Continually experimenting with new ideas and techniques — Reconstructing, Developing, Modernising.

Rediscovering Interests

One of my favourite courses in Computing at university was compiler writing, and nearly three decades after taking it I am still in touch with the person who taught the course. That course fuelled my interest in programming languages, which has survived the decades reasonably intact.

Recently I picked up Tom Stuart’s Understanding Computation book, and I’m working trough it with a pry window open alongside the electronic book. It takes me back a bit, and makes me realize how much I’ve forgotten. If you’re interested then he did an interview on the Ruby Rogues podcast recently, and it is entertaining and enlightening listen.

If I tell the truth, I bought the book a while ago with the intent of reading it before the Ruby Rogues episode. Good intentions, good intentions…

One of the parts of the Ruby Rogues episode which most interested me was Tom’s explanation of why he used Ruby. I found it interesting because I haven’t been able to express why I like using Ruby as well as he does:

I did start doing it with Ruby because that was the language I wanted to do it in, but I was definitely open to the idea of I might get halfway through this book and realize it would be much better to do it in JavaScript or to do it in a language like standardml for example, which has got much better support for functional programming and pattern matching and a load of features that I wish I had to be able to explain stuff, or doing it all in Lisp and then maybe the stuff about syntax I wouldn’t have to say so much because I could just represent everything with S-expressions.
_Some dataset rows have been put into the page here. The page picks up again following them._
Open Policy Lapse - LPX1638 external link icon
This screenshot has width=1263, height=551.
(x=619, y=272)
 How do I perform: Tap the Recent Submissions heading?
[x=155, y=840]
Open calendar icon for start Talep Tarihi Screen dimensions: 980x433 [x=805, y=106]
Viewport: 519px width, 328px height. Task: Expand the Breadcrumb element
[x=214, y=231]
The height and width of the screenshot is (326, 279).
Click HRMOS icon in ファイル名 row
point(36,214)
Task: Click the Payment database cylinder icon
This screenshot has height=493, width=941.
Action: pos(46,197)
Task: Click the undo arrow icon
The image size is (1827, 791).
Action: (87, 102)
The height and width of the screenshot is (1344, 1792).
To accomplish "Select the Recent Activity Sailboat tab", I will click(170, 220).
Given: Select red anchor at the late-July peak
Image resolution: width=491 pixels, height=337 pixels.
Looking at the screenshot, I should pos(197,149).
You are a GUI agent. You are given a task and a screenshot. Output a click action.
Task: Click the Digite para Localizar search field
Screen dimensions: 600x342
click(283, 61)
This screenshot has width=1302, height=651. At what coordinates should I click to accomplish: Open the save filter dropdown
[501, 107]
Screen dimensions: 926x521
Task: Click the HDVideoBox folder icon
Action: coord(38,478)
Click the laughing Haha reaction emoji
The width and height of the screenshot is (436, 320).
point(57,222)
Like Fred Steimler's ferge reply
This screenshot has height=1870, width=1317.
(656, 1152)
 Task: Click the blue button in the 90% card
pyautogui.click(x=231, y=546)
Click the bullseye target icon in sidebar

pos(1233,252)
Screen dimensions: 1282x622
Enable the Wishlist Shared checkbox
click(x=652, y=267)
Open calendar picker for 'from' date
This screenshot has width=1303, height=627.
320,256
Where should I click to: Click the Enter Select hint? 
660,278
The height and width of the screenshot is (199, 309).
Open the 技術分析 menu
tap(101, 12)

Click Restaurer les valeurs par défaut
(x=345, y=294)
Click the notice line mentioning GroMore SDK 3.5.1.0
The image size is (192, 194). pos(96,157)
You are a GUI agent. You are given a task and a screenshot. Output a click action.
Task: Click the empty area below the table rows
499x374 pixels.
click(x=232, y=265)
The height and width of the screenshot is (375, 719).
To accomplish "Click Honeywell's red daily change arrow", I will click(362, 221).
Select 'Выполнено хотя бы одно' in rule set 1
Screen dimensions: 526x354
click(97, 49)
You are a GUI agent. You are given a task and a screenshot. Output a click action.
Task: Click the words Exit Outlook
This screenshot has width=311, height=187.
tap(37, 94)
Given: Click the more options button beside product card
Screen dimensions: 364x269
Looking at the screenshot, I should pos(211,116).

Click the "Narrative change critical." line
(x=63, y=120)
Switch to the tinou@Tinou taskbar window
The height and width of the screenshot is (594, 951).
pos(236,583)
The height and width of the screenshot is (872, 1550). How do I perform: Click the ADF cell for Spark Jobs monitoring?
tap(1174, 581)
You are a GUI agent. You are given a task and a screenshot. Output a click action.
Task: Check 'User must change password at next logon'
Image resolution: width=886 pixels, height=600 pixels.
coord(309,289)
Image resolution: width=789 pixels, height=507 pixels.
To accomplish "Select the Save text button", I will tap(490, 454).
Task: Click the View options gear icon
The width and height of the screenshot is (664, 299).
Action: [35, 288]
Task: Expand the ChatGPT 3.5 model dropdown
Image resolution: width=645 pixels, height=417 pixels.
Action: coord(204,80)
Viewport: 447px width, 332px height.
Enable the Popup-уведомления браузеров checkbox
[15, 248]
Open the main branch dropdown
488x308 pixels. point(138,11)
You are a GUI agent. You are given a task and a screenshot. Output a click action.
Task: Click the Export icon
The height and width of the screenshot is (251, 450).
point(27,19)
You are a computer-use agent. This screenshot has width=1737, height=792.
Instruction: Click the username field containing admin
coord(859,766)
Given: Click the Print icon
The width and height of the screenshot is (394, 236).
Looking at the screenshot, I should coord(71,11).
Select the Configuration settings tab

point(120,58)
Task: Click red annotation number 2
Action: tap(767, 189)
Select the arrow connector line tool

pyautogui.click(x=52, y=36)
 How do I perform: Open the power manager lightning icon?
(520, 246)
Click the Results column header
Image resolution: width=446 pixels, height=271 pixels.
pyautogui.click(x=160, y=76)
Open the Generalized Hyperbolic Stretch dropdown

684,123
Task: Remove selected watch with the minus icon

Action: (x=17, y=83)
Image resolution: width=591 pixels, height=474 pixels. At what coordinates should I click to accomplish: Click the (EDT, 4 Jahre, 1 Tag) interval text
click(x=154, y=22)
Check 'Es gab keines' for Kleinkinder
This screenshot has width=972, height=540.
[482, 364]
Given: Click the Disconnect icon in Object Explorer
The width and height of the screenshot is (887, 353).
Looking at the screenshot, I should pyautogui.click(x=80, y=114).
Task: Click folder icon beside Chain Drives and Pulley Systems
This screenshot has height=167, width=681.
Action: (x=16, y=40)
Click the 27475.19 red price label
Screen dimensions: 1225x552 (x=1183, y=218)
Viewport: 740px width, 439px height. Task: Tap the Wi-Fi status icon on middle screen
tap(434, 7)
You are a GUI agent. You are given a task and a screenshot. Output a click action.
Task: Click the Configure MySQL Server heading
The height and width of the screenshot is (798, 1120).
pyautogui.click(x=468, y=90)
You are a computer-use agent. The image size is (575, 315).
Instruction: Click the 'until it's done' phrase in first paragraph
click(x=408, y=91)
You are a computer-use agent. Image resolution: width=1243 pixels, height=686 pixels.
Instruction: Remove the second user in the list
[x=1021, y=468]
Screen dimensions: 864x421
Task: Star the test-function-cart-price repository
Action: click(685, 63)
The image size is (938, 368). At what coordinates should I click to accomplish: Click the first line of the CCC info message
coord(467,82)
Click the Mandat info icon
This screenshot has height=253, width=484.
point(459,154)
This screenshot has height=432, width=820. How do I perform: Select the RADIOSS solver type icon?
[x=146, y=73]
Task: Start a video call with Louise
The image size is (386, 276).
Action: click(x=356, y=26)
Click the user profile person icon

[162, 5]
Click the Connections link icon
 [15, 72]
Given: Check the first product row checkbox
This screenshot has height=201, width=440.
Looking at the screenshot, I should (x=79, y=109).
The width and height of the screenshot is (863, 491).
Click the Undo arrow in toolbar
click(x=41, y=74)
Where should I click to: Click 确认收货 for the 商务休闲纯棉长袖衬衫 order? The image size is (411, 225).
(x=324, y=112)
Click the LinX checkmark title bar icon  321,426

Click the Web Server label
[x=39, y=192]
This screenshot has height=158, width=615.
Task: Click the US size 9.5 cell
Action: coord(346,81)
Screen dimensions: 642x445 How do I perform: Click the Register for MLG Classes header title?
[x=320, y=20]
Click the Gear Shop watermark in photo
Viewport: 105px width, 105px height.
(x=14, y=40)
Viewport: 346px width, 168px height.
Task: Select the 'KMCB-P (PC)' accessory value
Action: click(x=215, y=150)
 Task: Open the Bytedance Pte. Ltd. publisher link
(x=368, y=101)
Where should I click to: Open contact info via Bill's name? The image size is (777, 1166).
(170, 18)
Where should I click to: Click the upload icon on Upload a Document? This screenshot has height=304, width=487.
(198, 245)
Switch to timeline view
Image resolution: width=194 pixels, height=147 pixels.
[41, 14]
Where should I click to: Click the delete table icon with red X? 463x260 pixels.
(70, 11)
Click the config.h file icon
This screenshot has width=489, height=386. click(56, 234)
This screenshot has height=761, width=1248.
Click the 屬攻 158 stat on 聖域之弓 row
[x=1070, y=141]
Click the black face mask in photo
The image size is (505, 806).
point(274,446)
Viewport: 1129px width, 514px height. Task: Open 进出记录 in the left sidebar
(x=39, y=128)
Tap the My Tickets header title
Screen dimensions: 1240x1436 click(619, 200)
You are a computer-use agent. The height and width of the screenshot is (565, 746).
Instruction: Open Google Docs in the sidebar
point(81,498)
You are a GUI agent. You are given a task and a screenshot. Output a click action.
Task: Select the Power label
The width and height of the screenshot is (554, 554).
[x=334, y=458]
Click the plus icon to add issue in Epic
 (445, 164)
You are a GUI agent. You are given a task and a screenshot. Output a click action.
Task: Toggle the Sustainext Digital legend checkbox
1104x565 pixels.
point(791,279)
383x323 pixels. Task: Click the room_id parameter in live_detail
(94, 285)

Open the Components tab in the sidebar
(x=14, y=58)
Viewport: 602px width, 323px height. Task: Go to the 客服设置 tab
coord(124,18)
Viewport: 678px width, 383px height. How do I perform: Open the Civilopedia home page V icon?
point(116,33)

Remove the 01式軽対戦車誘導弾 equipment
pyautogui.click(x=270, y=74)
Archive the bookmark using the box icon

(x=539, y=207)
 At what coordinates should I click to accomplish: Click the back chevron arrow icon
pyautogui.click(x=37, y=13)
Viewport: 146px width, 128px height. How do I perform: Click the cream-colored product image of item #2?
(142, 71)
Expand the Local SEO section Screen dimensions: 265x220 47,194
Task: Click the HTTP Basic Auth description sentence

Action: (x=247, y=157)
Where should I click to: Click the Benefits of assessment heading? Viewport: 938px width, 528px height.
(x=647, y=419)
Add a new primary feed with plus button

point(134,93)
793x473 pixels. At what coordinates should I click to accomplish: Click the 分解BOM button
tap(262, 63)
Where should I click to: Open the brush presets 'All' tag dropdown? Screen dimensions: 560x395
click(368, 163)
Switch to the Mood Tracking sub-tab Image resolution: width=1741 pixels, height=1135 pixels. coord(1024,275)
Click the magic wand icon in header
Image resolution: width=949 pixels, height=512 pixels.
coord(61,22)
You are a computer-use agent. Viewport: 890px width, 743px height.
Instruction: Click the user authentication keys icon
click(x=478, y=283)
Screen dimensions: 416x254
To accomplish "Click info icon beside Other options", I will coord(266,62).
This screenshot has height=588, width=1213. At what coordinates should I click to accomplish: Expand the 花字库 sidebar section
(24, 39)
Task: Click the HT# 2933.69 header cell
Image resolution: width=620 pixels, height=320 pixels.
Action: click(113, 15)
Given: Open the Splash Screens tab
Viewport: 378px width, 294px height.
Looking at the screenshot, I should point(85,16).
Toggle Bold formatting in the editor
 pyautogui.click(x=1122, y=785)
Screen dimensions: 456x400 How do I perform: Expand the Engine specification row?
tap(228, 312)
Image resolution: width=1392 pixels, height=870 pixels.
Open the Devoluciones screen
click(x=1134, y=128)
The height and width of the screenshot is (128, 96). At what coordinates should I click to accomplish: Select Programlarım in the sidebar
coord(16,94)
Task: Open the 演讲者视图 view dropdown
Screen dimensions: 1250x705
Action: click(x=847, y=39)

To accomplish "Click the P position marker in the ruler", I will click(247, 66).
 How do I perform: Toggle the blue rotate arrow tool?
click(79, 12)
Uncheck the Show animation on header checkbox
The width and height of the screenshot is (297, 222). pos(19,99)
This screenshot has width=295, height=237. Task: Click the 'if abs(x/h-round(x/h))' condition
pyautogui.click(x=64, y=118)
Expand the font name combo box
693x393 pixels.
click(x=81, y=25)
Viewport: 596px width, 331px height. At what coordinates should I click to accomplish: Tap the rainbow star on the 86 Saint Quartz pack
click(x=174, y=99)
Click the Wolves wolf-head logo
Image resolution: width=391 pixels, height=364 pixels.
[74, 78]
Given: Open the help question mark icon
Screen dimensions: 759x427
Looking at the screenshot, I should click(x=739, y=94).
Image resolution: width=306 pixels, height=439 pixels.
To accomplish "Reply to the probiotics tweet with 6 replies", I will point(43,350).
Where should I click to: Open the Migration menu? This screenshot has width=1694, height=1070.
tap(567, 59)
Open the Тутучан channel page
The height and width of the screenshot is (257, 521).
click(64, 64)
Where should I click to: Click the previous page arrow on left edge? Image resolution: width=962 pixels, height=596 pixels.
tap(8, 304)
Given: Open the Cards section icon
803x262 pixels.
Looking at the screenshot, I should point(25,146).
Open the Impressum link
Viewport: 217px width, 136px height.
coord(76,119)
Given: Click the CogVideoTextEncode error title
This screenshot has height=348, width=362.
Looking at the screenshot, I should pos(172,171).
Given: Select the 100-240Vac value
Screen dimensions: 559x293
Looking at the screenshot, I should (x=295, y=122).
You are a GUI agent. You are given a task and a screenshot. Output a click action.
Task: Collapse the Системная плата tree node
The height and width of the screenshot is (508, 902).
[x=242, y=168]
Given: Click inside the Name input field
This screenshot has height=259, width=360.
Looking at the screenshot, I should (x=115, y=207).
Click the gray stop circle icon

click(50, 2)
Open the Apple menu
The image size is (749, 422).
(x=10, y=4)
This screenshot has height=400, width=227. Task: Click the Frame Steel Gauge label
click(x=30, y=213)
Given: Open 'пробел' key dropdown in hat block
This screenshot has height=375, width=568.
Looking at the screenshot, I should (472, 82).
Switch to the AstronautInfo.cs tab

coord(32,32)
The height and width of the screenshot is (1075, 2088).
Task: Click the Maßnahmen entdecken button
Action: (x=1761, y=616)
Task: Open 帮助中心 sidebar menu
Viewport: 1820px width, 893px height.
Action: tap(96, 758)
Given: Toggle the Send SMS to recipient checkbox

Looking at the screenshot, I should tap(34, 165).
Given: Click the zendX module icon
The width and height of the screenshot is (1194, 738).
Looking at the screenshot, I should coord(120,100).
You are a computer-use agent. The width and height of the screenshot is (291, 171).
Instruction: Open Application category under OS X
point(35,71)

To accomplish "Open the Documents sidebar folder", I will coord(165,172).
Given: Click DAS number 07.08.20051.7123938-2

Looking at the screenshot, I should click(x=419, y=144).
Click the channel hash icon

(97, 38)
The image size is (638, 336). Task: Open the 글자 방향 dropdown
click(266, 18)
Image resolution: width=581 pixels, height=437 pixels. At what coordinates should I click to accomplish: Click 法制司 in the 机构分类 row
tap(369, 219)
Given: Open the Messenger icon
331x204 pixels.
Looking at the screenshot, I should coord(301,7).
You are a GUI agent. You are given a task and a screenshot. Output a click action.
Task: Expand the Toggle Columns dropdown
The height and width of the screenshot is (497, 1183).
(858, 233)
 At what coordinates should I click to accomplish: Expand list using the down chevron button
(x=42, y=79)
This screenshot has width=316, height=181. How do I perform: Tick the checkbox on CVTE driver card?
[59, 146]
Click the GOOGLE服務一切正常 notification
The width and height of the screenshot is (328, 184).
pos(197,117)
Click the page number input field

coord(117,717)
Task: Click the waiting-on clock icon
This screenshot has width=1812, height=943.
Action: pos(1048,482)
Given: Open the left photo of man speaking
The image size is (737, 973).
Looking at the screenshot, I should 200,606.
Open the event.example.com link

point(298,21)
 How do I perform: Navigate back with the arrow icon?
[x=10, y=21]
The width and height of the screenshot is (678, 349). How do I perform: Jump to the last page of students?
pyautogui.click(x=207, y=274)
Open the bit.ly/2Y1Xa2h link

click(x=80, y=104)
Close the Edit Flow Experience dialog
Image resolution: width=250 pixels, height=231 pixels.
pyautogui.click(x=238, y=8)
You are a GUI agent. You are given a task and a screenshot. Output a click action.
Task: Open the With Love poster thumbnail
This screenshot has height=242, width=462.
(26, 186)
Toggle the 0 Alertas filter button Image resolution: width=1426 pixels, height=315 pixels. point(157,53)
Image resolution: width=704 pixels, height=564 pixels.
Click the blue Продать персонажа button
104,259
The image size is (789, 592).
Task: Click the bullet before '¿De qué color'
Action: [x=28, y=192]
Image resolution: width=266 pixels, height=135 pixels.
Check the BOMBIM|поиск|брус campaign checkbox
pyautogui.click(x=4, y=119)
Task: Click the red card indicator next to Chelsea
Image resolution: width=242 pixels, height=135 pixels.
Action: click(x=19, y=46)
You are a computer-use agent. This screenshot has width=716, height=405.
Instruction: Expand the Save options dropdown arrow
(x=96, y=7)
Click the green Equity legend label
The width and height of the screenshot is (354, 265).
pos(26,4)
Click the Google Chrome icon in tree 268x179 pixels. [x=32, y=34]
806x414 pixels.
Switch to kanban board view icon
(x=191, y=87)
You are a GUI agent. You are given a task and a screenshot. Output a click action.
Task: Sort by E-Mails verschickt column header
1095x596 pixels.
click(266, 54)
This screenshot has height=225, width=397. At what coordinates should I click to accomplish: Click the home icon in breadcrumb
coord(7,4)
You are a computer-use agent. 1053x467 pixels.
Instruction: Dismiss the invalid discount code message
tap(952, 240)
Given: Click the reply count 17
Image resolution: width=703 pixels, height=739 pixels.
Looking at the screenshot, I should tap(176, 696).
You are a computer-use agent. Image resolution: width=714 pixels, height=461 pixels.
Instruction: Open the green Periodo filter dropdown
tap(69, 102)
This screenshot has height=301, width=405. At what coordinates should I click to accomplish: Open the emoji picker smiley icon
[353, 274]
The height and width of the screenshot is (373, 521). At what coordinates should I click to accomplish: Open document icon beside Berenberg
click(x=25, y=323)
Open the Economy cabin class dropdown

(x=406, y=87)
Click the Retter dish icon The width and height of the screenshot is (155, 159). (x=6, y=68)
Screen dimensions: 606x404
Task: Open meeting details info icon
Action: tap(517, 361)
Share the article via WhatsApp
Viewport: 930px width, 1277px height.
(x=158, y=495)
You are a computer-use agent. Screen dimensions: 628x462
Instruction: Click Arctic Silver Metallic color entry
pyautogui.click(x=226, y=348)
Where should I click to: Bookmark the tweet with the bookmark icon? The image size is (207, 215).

I was definitely on the fence about whether Ruby was the right thing. But then the more I got into it and the more of it I wrote, the more I felt like, in a way that I can’t quite put my finger on, it felt like Ruby was being strangely cooperative.

The notion of a program as like a roiling pop of collaborating objects that are all just sending messages to each other and being able to go in and modify the method tables of those objects and put new implementations of methods into them whenever I wanted to meant that I could do this slightly weird thing where we’re walking through a chapter and it’s really just an annotated IRB session where I’m just, “Now if you paste this in on the console then all of your objects have this new method and you can actually call that method on those objects.” It felt like a natural way of explaining stuff and I was really happy with that because it helped me solidify some of the things that I really enjoy about Ruby. And actually, since writing the book I feel more enthusiastic about Ruby now.

I’m a few pages into the book and I’m glad I bought it!